I’m opening 50 TestFlight spots for Iris, a new photo and video library app for Mac. It works with your existing libraries, whether they’re in Apple Photos or folders of images stored locally or on external drives.

https://retina.studio/iris/preview/

Feedback very much appreciated.

@tylerhall Turning Iris loose on my NAS archive drive, excited to see what it pulls up!

(and how long it takes)

@emorydunn @tylerhall

What a great use case. I think I'll do the same!

@jon @emorydunn A very *very* WIP feature...if you have Iris running on a secondary machine (like a Mac mini home server with NAS attached), you can enable the app's built-in API server and browse your library remotely via http://some-ip-address:8490

@emorydunn For my own info...is your NAS connected directly to your Mac or over the network?

My library has ~250,000 items. When importing from an external ssd, a full analysis (which includes all the ML tagging and face detection) will take around 24-36 hours. The initial import (file scanning + EXIF data) is much faster.

Looking forward to hearing how it goes for you.

@tylerhall It's connected through a 10GbE switch at my desk, so as close to direct as possible. I don't have nearly that many items, but it seems to be plugging away nicely.

Doesn't appear to be reading any DNGs from my Leica though, but there are still activities running.

@tylerhall woah, this is very interesting!

Say I have a library stored on an external SSD, does Iris copy over everything to create its library or does it only read the files that are on the external drive?

@nileane Iris never modifies or moves your files. When you add a new source (you can have multiple sources!), the app generates thumbnails and indexes everything it can about your photos and videos.

Once that's done, you're free to eject the drive and go hide it in your attic or bank vault. You can then keep browsing and searching your library with Iris. Only need to re-attach the drive if you want the original files.

It's designed this way for folks (like me!) who don't have enough internal Mac storage for all their photos.
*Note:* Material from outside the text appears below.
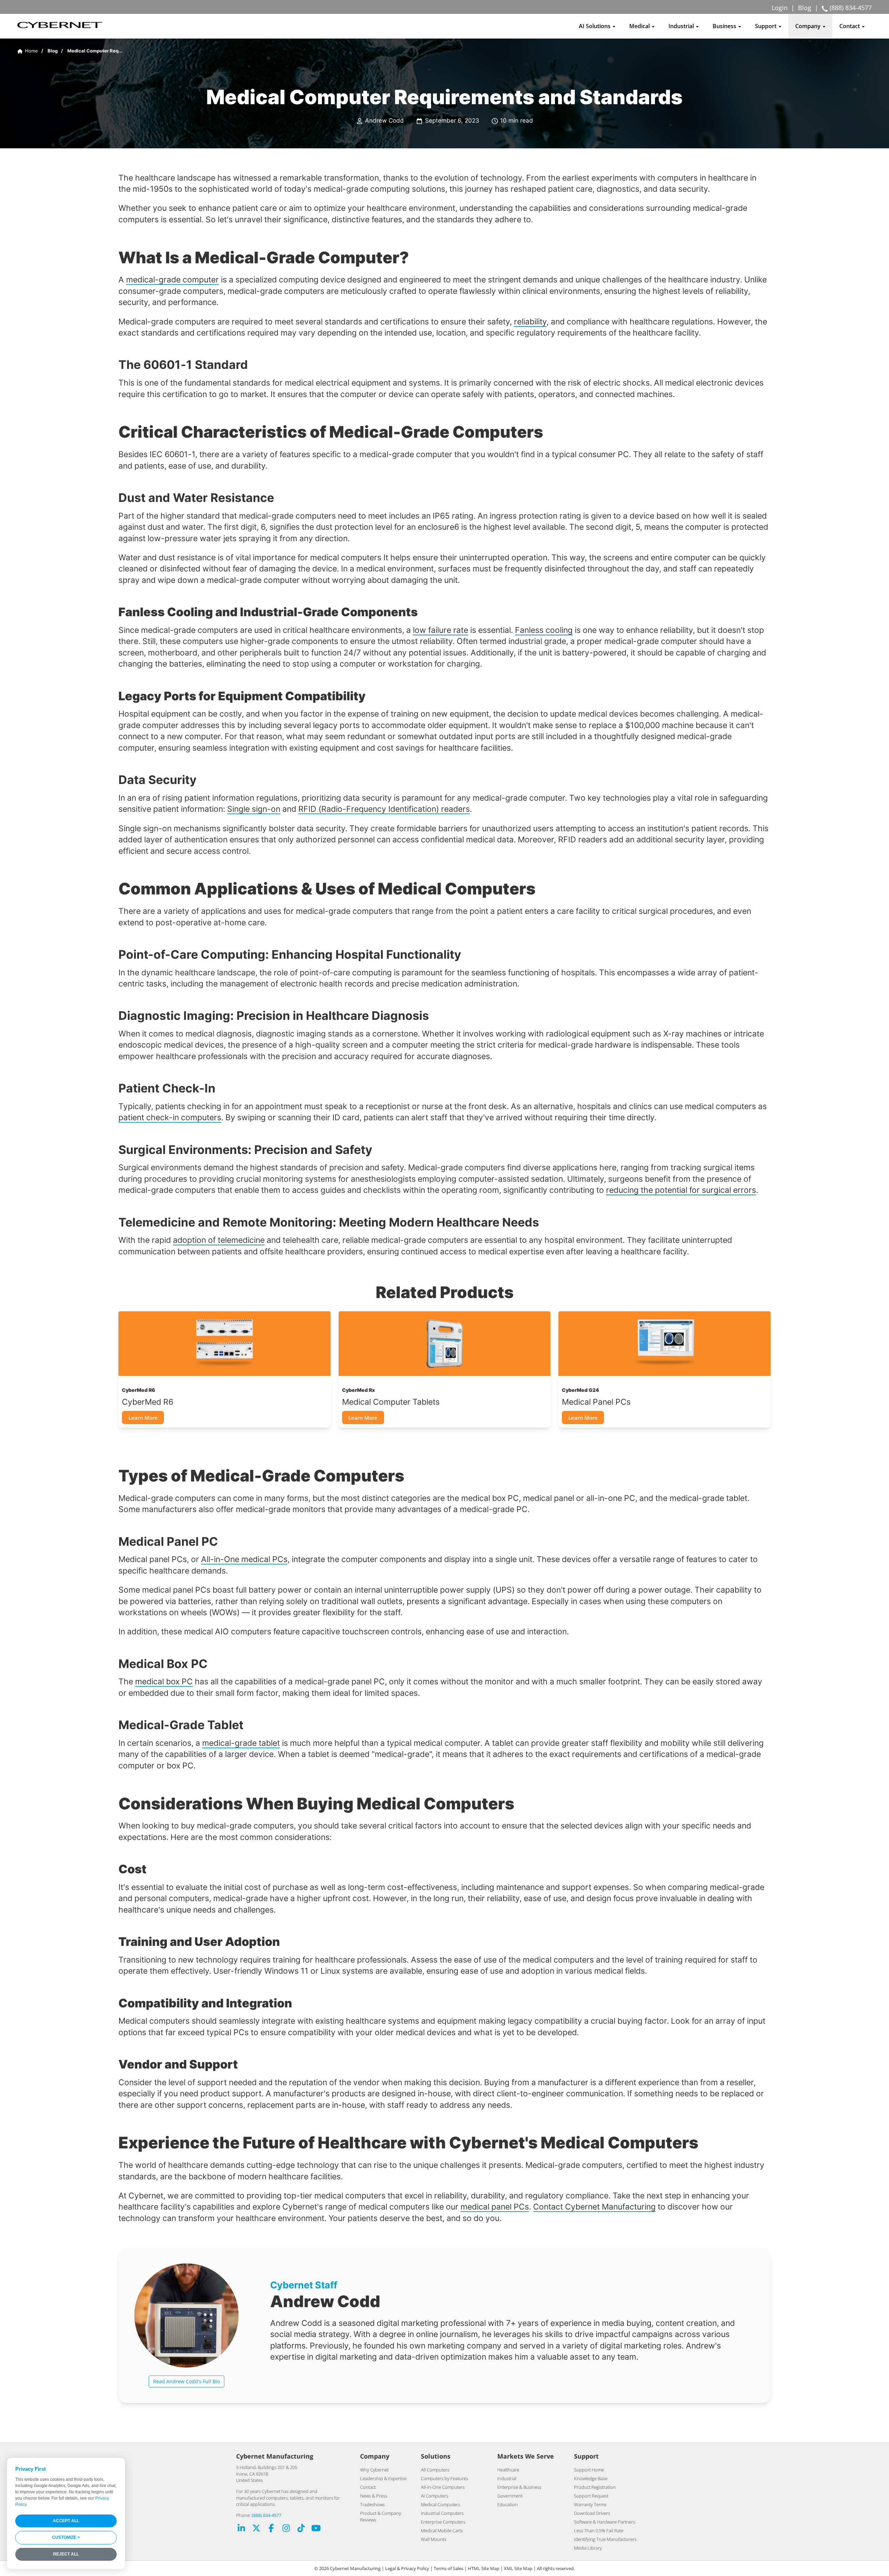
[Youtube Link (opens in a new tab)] (316, 2529)
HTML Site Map (483, 2568)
It's also super helpful because when you do go looking for a specific photo, Iris can tell you which drive it's on.

@tylerhall Waw that sounds amazing.
@tylerhall I will put this in delicate terms... Items that are marked as "hidden" in my Apple Photos library should be similarly handled in this app, and not just shown freely.
@hoagie You’re absolutely right. I’ve never marked any photos hidden before, so this completely missed my testing. I’ll get it fixed in the next update. Thanks for alerting me!
@tylerhall I'm also just in the scanning phase RN but this seems extremely unlikely to me
@tylerhall looking promising, but... little snitch complains about sentry access. is it necessary, and if so can user be warned?
@sashk Thanks for calling that out. Sentry captures crash logs and helps me fix them and will be optional when Iris ships. The app also checks my web server for available app updates. The final (human readable) privacy policy will list all services that Iris talks to.

@tylerhall sounds good. I read your website about the app before joining Testflight and it listed why it needs network connections and that sounded very clearly spelled out. But when launched seeing these two extra connections were surprising. Understanable, but surprising.

On separate note — when importing from Photos library: do you copy photos to another location, or just going over each photo and collecting info? (Sorry if I missed explanation)

@sashk I should probably starting using "indexing" rather than "importing" in my documentation.

Iris never modifies, moves, or copies your (original) files. It indexes all the data it can about each one and generates a private cache of thumbnails.

@tylerhall

I missed the beta this time round, but can I still just say, the feature to show certain people at specific ages looks amazing. I’m currently creating smart folders to achieve this, but it’s incredibly messy.

I’m looking forward to seeing this come to market.